Data extracted from a collection:
_ _ _ _

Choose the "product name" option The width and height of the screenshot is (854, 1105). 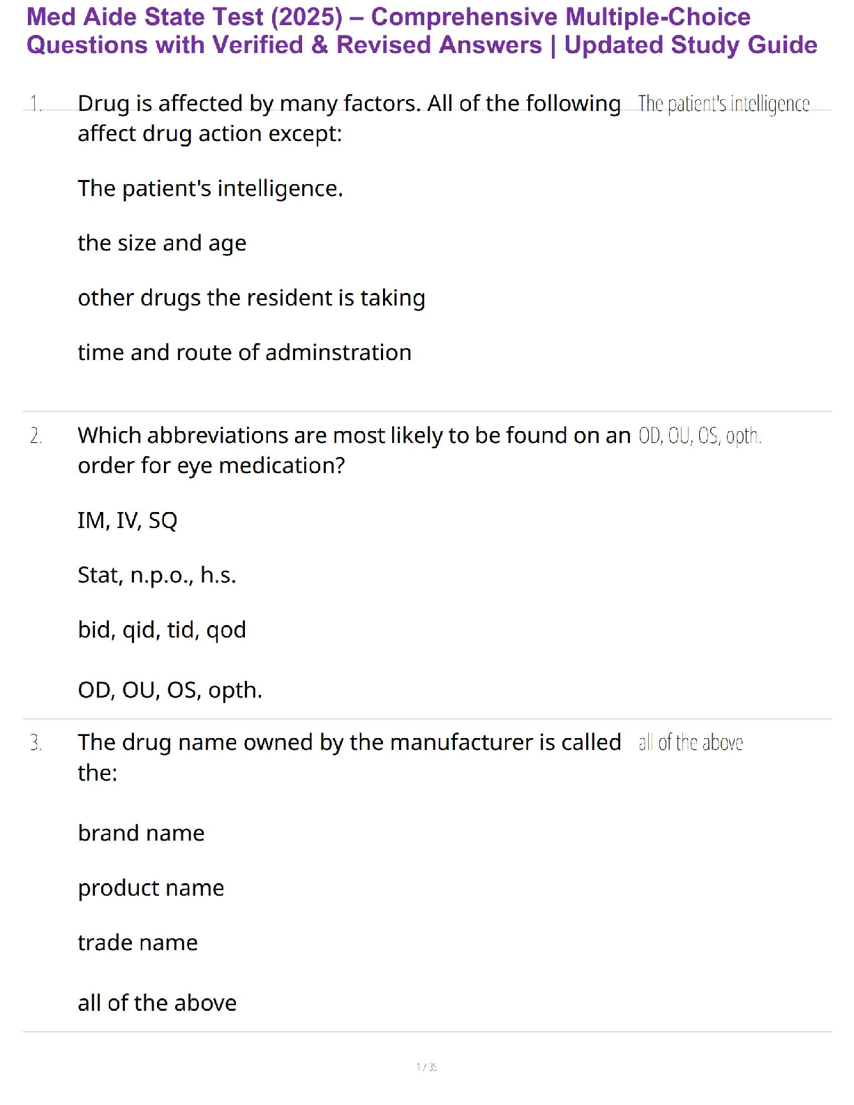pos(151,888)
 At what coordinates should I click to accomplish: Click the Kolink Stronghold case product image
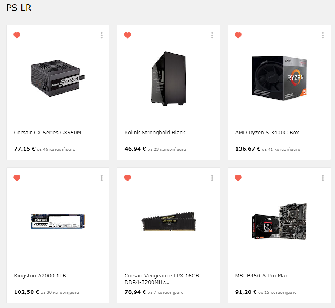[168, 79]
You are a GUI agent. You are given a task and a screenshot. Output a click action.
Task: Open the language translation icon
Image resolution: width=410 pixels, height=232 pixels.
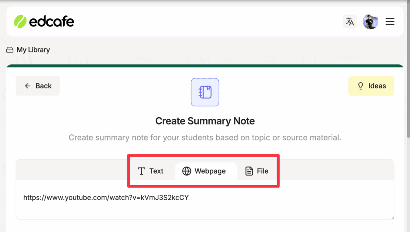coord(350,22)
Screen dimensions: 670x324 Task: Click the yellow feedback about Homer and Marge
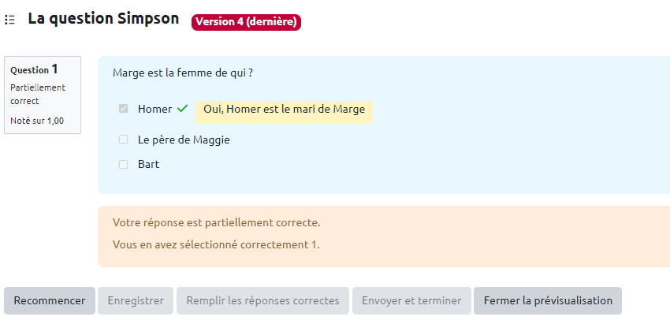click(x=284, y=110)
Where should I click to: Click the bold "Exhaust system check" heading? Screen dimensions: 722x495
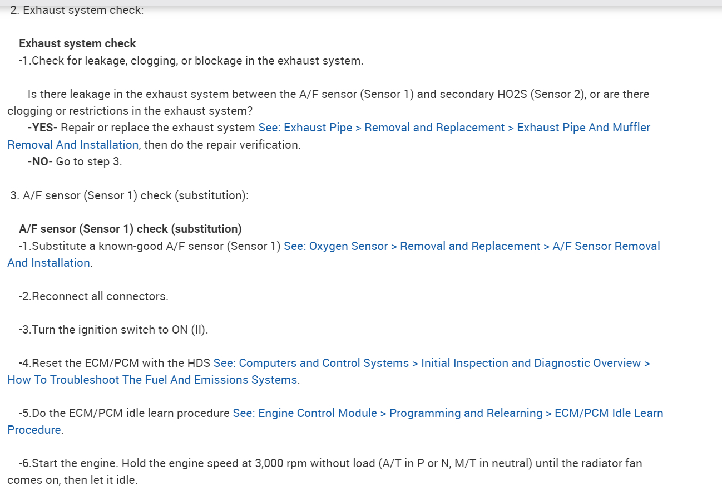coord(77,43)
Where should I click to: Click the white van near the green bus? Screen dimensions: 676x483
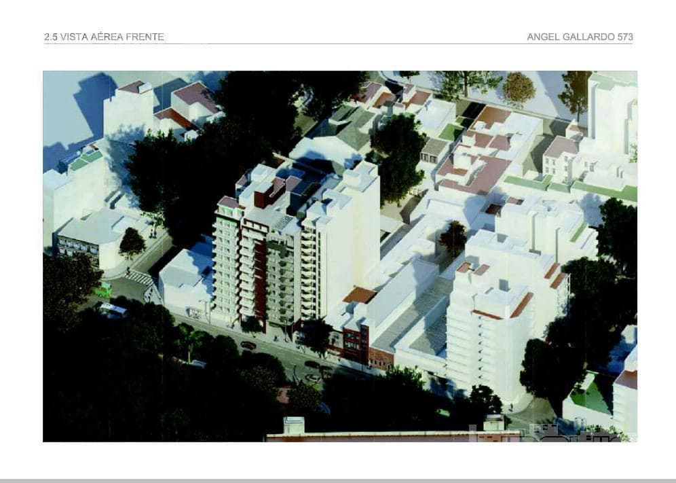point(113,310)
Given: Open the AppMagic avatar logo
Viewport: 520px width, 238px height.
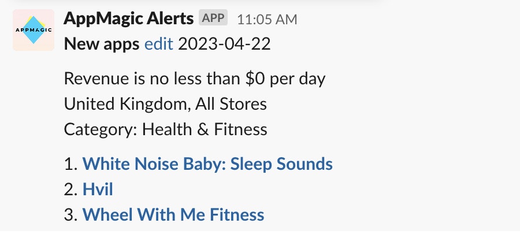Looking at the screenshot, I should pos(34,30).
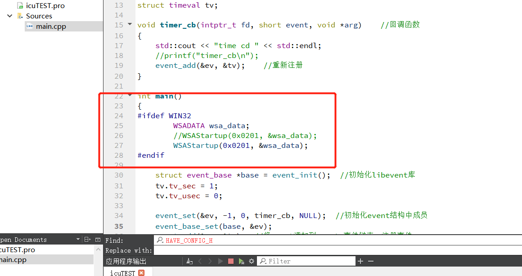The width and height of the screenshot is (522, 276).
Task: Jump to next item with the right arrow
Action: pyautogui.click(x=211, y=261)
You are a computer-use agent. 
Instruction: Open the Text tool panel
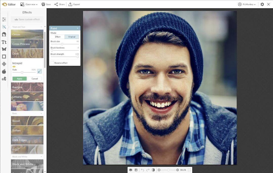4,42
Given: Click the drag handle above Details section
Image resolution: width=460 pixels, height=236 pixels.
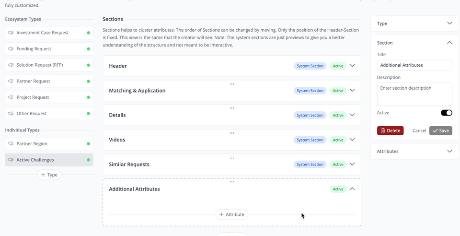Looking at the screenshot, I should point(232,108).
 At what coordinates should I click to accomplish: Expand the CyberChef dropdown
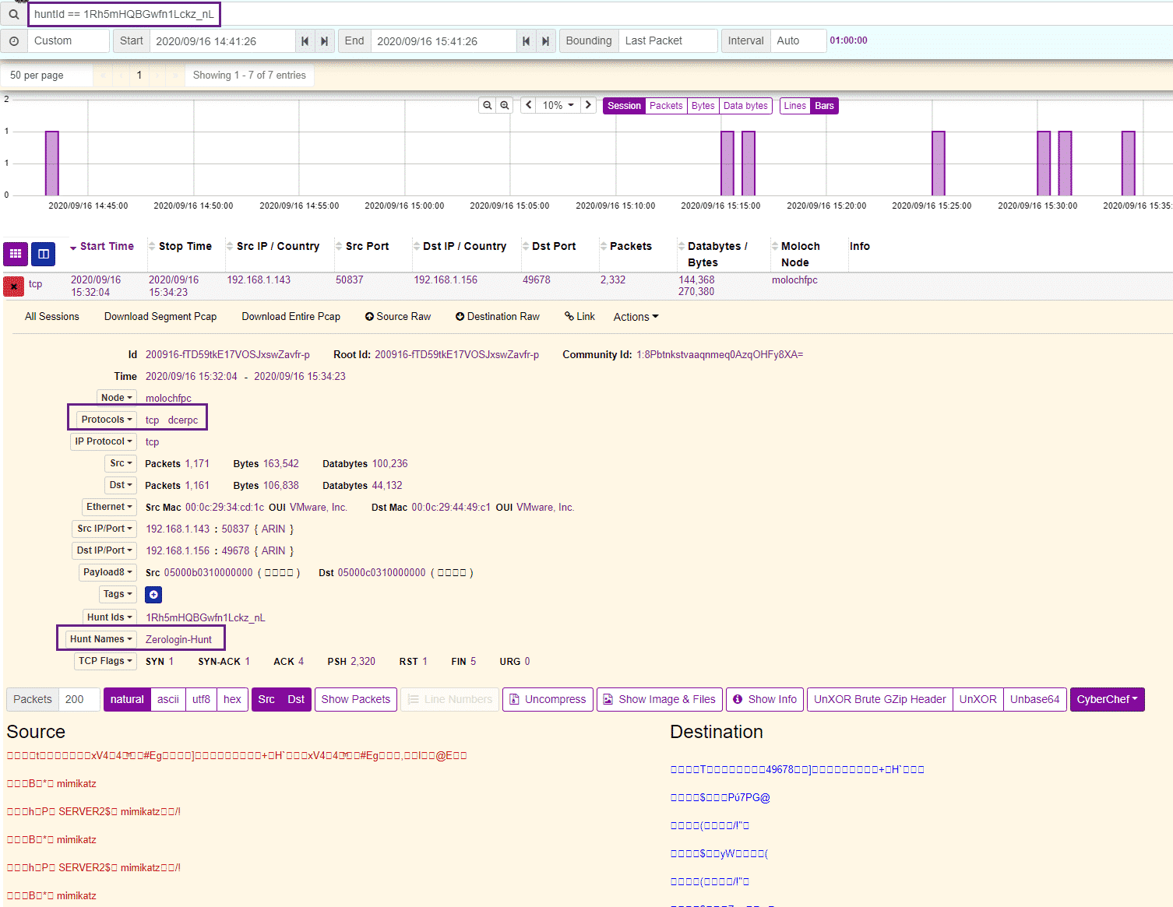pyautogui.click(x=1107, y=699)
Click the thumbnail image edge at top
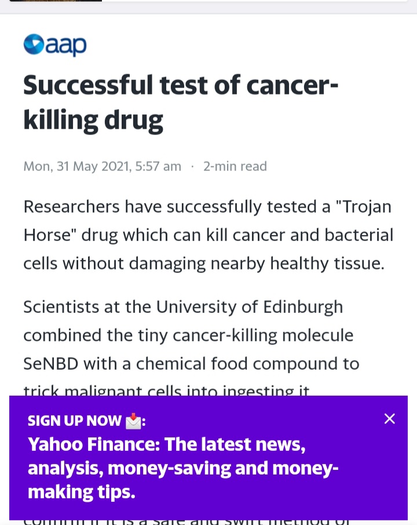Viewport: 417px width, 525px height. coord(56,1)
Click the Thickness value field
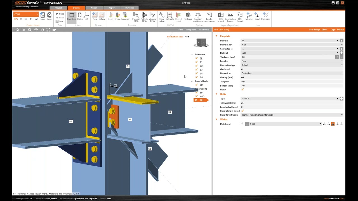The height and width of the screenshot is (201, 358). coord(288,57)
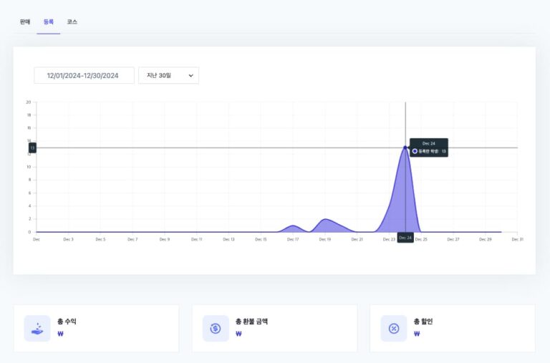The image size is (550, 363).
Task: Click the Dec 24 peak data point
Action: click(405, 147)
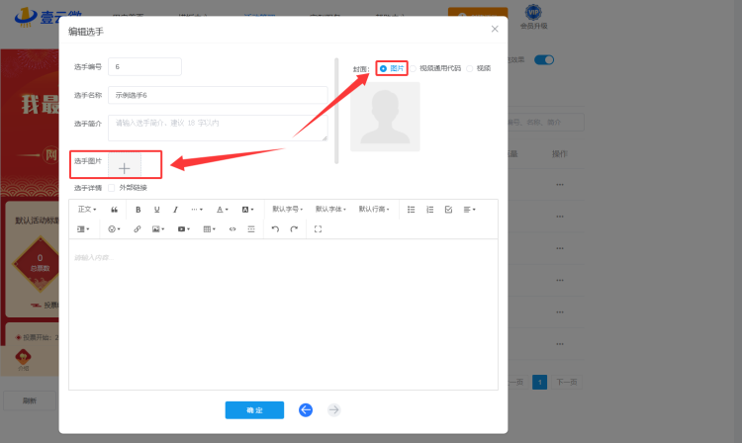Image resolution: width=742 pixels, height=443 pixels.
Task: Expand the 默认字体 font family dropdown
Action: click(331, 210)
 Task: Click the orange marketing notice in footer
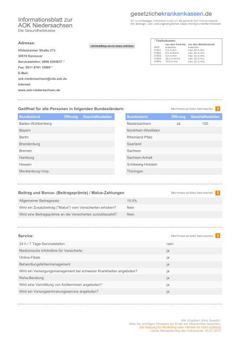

_ _ _ _

▸ TASK DETAILS:
Look through the entries for lines containing the word "agent" and return each one.

▸ SOLUTION:
You are a GUI agent. You are given a task and a screenshot. Output a click action.
You are a computer-use agent. 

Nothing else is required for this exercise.